Porém, os problemas de saúde surgem, obrigando-a a abrandar o ritmo de trabalho. Operação à vista e ao útero, problemas de ossos e estômago e um cancro da mama foram os principais obstáculos ultrapassados. “Sempre pressenti que tinha cancro da mama. Mas preferi calar essa voz dentro de mim e deixei andar. Aquando a minha operação ao útero (descaiu), o médico descobriu que eu tinha cancro. Fiz quimioterapia e radioterapia, até chegar a cirurgia onde me retiraram o peito esquerdo aos 77 anos”, narra com tranquilidade. Francisca é uma mulher de fibra, sem medo da morte nem de outra coisa, encara a vida com tranquilidade e “genica”. Desde nova, o gosto pela beleza e por uma aparência cuidada permanecem fortemente enraizadas nela. Isso reflete-se no seu quotidiano, recebendo elogios constantes. “Eu ia ao hospital muito bem arranjada. As enfermeiras diziam-me sempre (ainda hoje nas consultas de rotina): «está tão graciosa hoje. Foi a senhora que fez o seu vestido, vê-se logo. Aí outro tão lindo. Não sabemos qual dos seus fatos o mais bonito». Isso dava-me alento. Nem sequer sentia dor nas sessões de quimioterapia. Enfrentei as doenças com naturalidade, animando-me sempre com as minhas roupas e costura.”, enfatiza esta maravilhosa avó.

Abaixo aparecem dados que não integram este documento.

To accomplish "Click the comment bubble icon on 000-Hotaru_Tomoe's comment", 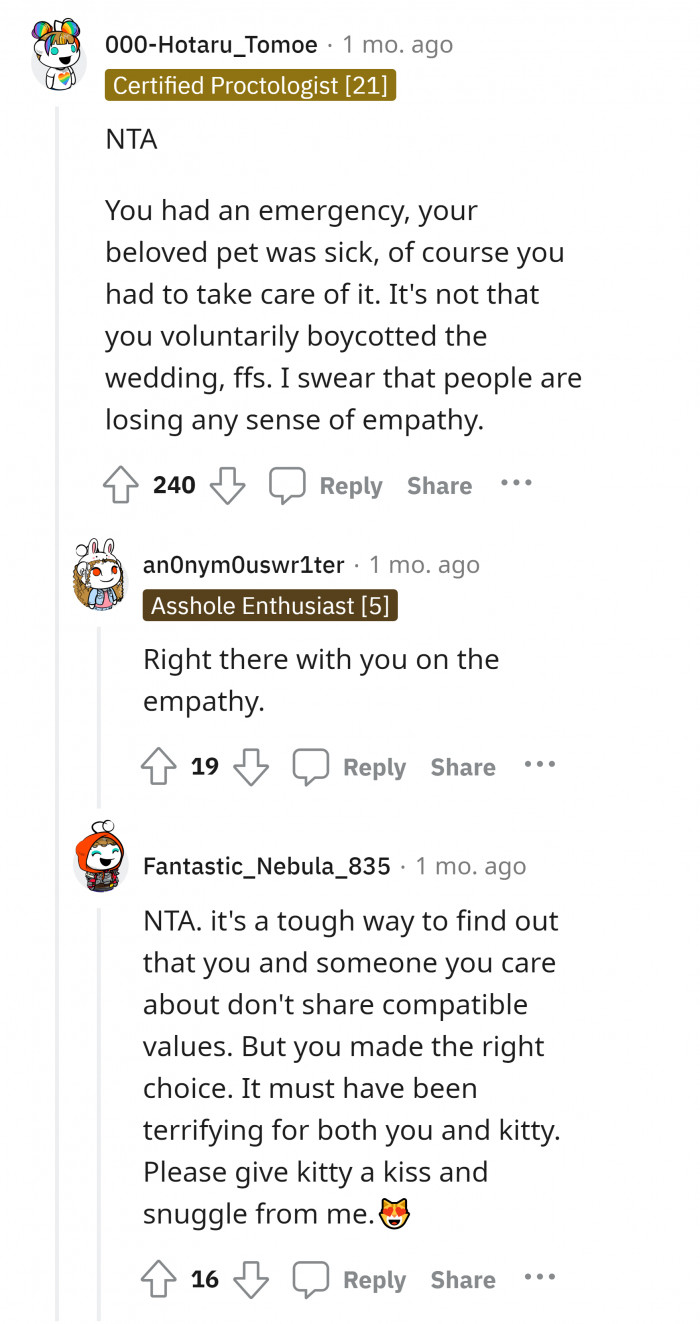I will point(286,486).
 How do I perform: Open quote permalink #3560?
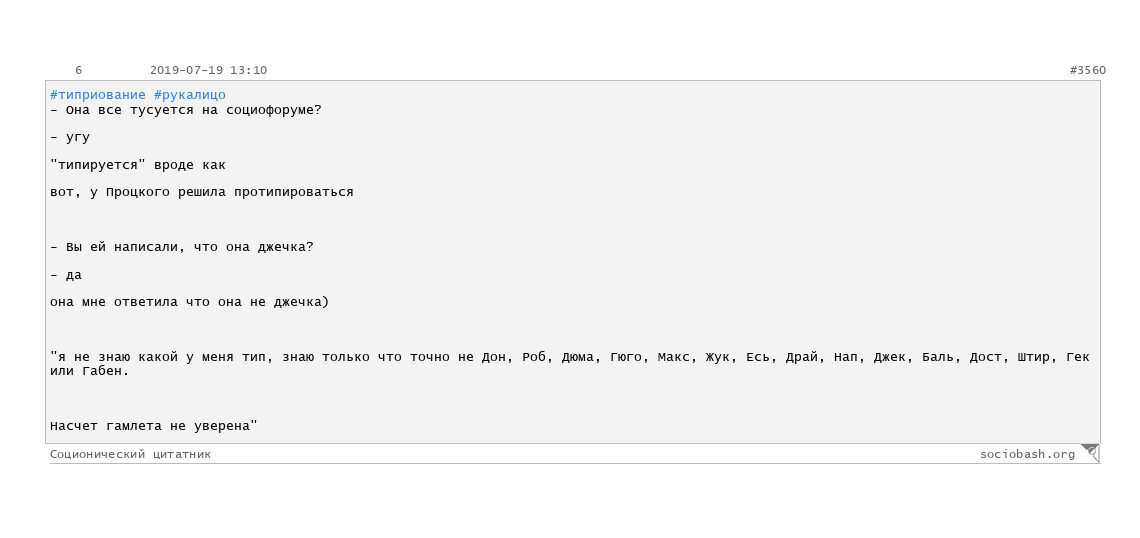1088,71
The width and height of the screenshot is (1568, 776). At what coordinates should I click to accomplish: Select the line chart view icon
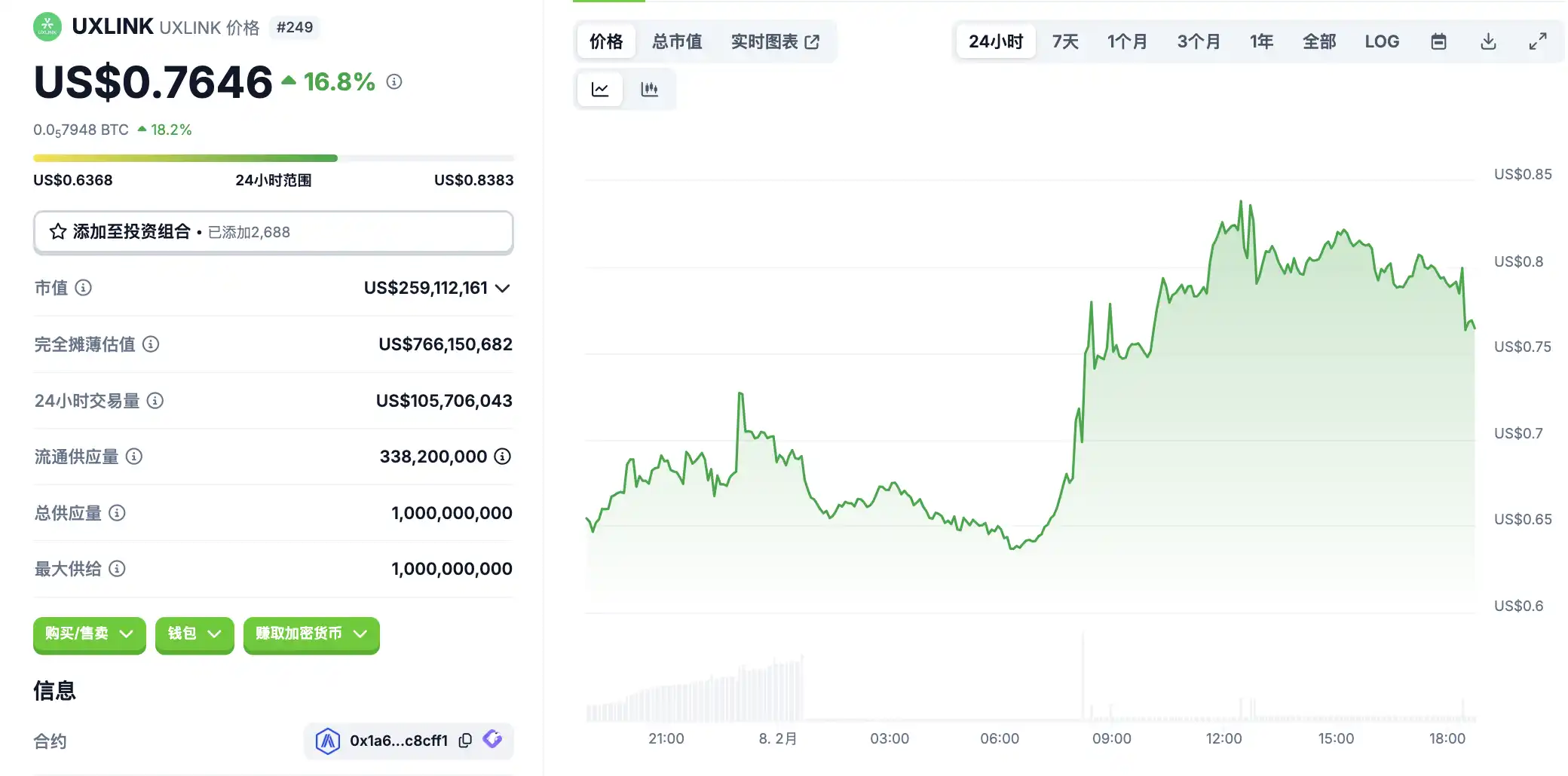[600, 90]
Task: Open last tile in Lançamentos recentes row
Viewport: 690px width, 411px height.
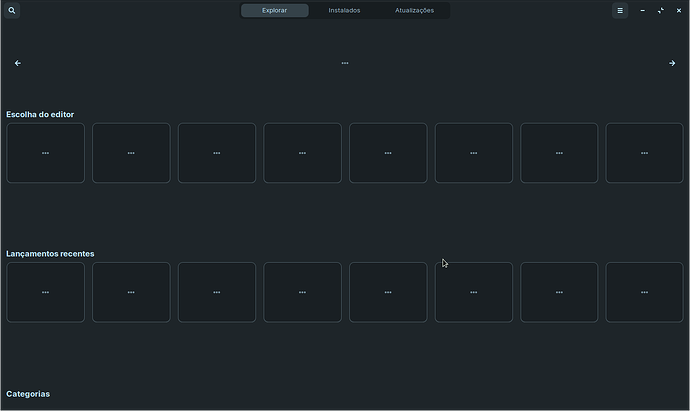Action: click(x=644, y=292)
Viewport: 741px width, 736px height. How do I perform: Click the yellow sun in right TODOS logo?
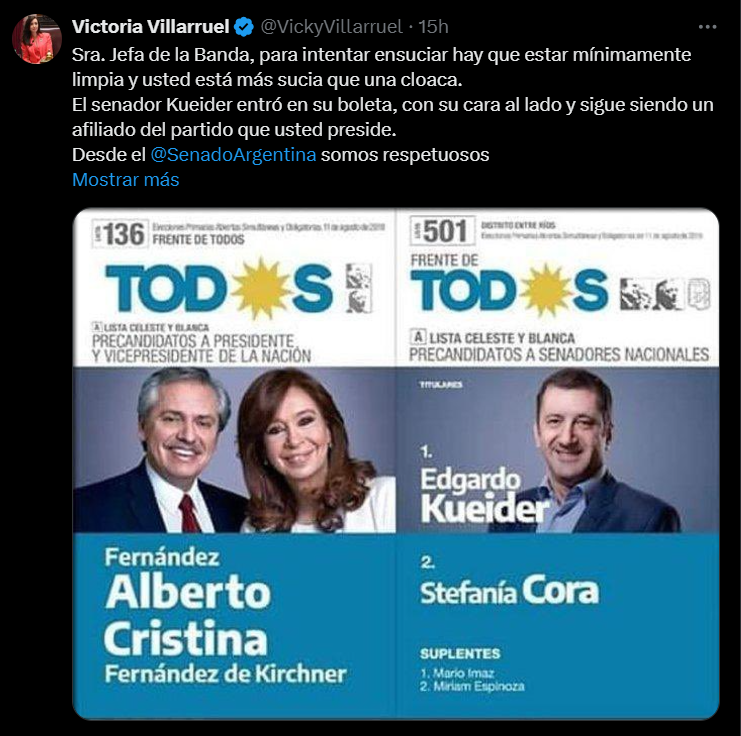point(545,290)
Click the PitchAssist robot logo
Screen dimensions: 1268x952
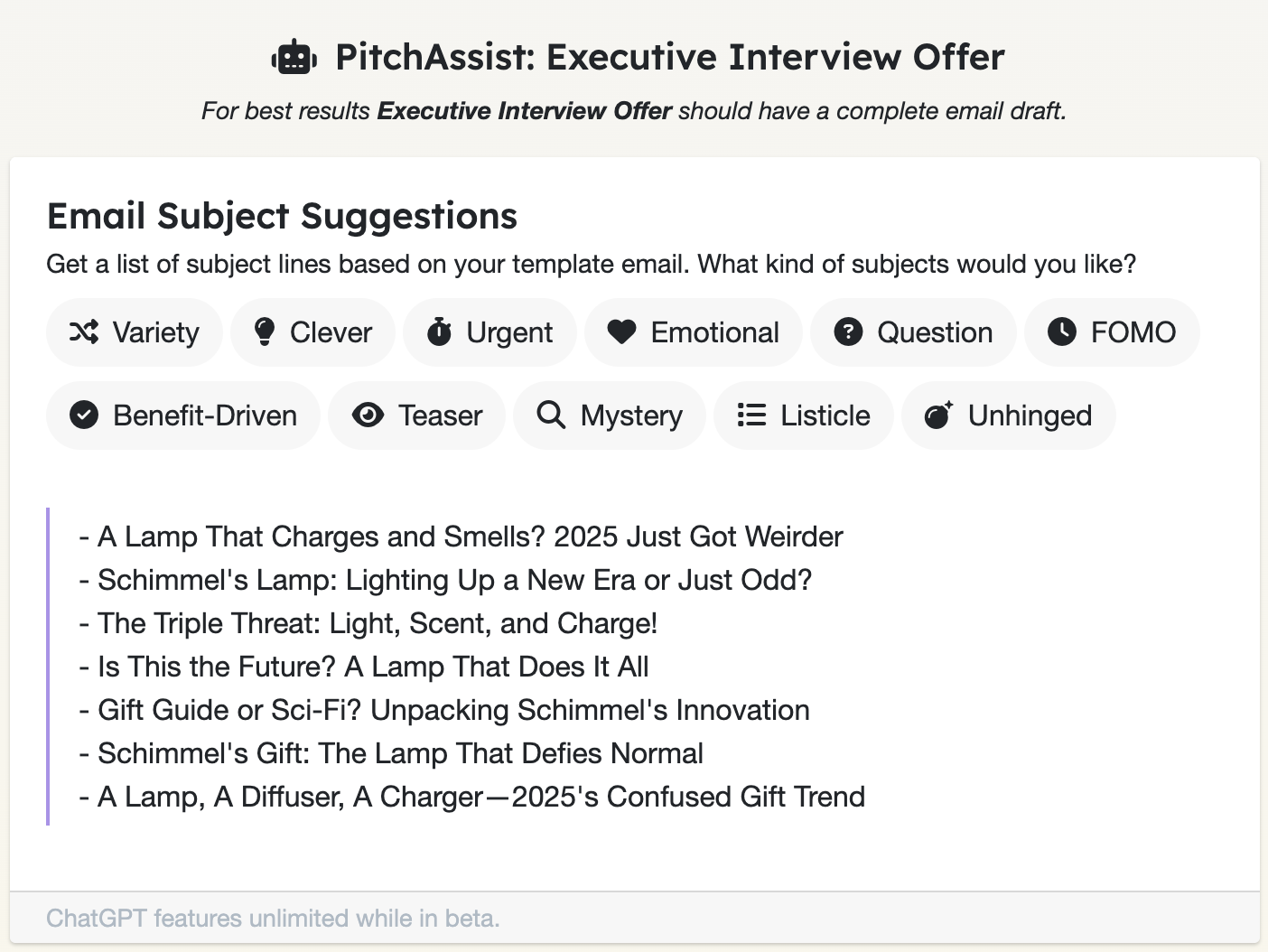click(x=294, y=58)
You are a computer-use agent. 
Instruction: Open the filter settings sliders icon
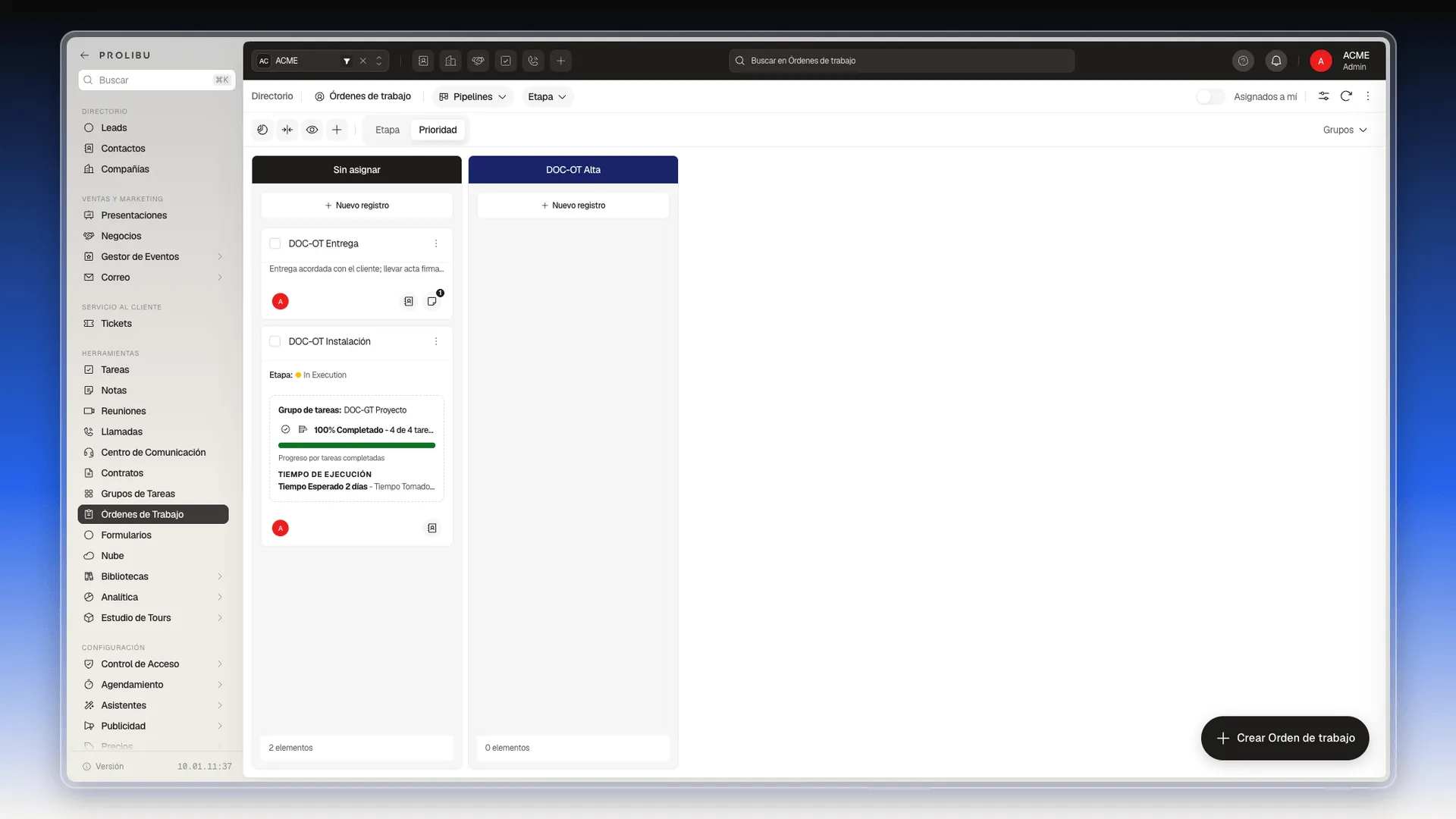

(Imagem retirada da Internet)

Actualmente, Francisca continua a ser uma “bonequinha”, como lhe chama carinhosamente a neta. “Porque ir para a rua desleixada, se posso fazê-lo bem composta. Mesmo para ir comprar pão ou deitar o lixo fora, vou bem bonita”, confessa com um sorriso amoroso. Em casa, o processo é o mesmo: gosta de limpo e no lugar certo. Esta menina de 81 anos até faz sempre questão de mostrar todos os compartimentos do seu apartamento, às visitas. Acreditamos que essa faceta não seja vaidade, mas Amor à arte de bem vestir e bem receber. “Gosto de estar bem vestida, penteada e maquilhada. A minha casa também tem de reflectir isso. A apresentação, seja na roupa ou na casa, dá outro aspecto. Hoje, ninguém se arranja como antigamente”, e acrescenta, “Achava engraçado nascer de novo neste século, para experimentar as liberdades, a maneira diferente de trajar, e os à-vontades no namoro”, manifesta com uma risada sonora.
Ao longo da sua vida, Francisca reconhece ter tido um misto de momentos de tristeza e de felicidade. No entanto, todos admitem que ela mantém inalterável a sua enorme vontade de viver e o empenho em tudo o que faz. “Diariamente, levo a vida tranquilamente, com muita paz de espírito. Costura? Ainda faço, claro, para a família. Sobretudo fatos e vestidos para festas mais solenes”, concluiu, agradecendo gentilmente a visita e convidando a repeti-la mais vezes.